====== DOCUMENT PASSAGE ======
By Jan Wolfe
(Reuters) – A federal judge in Texas scheduled an emergency hearing for Monday on whether Houston officials unlawfully allowed drive-through voting and should toss more than 100,000 votes in the Democratic-leaning area.
In a brief order, U.S. District Judge Andrew Hanen in Houston on Friday agreed to hear arguments by a Republican state legislator and others that votes already cast at drive-through voting sites in the Houston area should be rejected.
The lawsuit was brought on Wednesday by plaintiffs including Steve Hotze, a conservative activist, and state Representative Steve Toth. They accused Harris County Clerk Chris Hollins, a Democrat, of exceeding his constitutional authority by allowing drive-through voting as an alternative to walk-in voting during the coronavirus pandemic.
Harris County, home to about 4.7 million people, is the third most populous county in the United States. It currently has 10 drive-through polling sites, which are available to all voters.
The lawsuit came after the Texas Supreme Court, one of the most conservative state courts in the United States, rejected similar bids to halt drive-through voting in Harris County.
The plaintiffs ask the court to “reject any votes it finds were cast in violation of the Texas Election Code” and “requir[e] all memory cards from the 10 drive-thru voting locations be secured and not entered or downloaded into the Tally machine until this Court issues an order on this Complaint.”
Hanen was appointed by President George W. Bush, a Republican.
The request is “wholly unreasonable,” Democratic groups, including the Democratic Congressional Campaign Committee, said on Friday in a motion asking to intervene in the case.
====== INFORMATION ======
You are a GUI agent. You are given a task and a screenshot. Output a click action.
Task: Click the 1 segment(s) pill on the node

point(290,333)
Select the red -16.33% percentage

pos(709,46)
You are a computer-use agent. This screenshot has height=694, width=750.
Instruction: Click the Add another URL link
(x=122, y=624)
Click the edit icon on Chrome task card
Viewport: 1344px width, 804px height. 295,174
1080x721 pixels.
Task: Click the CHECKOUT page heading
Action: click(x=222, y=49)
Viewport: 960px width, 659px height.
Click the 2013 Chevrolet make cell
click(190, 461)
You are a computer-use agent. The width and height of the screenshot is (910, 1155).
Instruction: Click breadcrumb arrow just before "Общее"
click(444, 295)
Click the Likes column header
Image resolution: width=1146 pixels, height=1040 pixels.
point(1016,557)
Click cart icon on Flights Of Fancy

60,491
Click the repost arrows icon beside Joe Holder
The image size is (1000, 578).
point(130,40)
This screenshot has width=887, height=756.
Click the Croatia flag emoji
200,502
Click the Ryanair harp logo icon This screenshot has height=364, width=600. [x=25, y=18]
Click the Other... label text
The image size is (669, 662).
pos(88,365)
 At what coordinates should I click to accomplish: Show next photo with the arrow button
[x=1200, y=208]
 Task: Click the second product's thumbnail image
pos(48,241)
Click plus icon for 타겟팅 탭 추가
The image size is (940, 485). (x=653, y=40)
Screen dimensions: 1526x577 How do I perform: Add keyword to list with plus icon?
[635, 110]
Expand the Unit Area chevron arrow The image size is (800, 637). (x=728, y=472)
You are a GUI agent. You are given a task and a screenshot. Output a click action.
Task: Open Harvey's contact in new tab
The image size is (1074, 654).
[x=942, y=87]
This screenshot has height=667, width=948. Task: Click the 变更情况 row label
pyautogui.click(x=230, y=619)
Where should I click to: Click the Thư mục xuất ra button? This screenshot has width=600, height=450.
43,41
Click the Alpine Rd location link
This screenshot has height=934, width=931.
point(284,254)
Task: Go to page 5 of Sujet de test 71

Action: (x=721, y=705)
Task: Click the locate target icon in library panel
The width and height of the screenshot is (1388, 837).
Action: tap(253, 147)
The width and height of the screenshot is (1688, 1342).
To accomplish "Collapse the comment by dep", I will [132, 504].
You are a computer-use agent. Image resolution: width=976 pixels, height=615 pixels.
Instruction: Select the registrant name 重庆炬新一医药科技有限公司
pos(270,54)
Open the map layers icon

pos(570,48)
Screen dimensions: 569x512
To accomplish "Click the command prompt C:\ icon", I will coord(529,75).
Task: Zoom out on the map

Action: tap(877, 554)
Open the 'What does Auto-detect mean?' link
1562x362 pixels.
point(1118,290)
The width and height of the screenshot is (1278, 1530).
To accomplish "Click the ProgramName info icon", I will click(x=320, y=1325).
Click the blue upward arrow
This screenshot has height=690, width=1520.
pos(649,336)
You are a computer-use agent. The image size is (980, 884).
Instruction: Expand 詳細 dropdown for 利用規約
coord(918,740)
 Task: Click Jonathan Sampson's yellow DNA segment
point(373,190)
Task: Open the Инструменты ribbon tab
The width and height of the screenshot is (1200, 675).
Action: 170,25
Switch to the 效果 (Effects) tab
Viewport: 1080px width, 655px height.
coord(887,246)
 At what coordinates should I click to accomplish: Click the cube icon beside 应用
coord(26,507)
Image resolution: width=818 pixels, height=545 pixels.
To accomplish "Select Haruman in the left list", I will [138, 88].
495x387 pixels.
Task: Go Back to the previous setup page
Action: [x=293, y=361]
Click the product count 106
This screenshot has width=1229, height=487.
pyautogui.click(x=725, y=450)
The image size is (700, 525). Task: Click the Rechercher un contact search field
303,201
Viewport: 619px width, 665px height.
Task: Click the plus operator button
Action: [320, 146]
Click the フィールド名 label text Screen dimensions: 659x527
======
REQUIRED TASKS ->
- 1) Repeat the passage of the Houston drive-through voting article that begins at the words "Harris County, home" and stops after "Bush, a Republican.".
- 2) Do these statements agree with the Houston drive-through voting article: (a) Harris County currently has 10 drive-through polling sites; (b) Judge Hanen was appointed by President Barack Obama; (c) the lawsuit was brought on Friday? Answer yes or no for each, quoting the words that decide it.
Rely only on the Houston drive-through voting article for what comes next.

ANSWERS PROVIDED ->
- 1)
Harris County, home to about 4.7 million people, is the third most populous county in the United States. It currently has 10 drive-through polling sites, which are available to all voters.
The lawsuit came after the Texas Supreme Court, one of the most conservative state courts in the United States, rejected similar bids to halt drive-through voting in Harris County.
The plaintiffs ask the court to “reject any votes it finds were cast in violation of the Texas Election Code” and “requir[e] all memory cards from the 10 drive-thru voting locations be secured and not entered or downloaded into the Tally machine until this Court issues an order on this Complaint.”
Hanen was appointed by President George W. Bush, a Republican.

- 2)
(a) Yes: "It currently has 10 drive-through polling sites, which are available to all voters."
(b) No: "Hanen was appointed by President George W. Bush, a Republican."
(c) No: "The lawsuit was brought on Wednesday"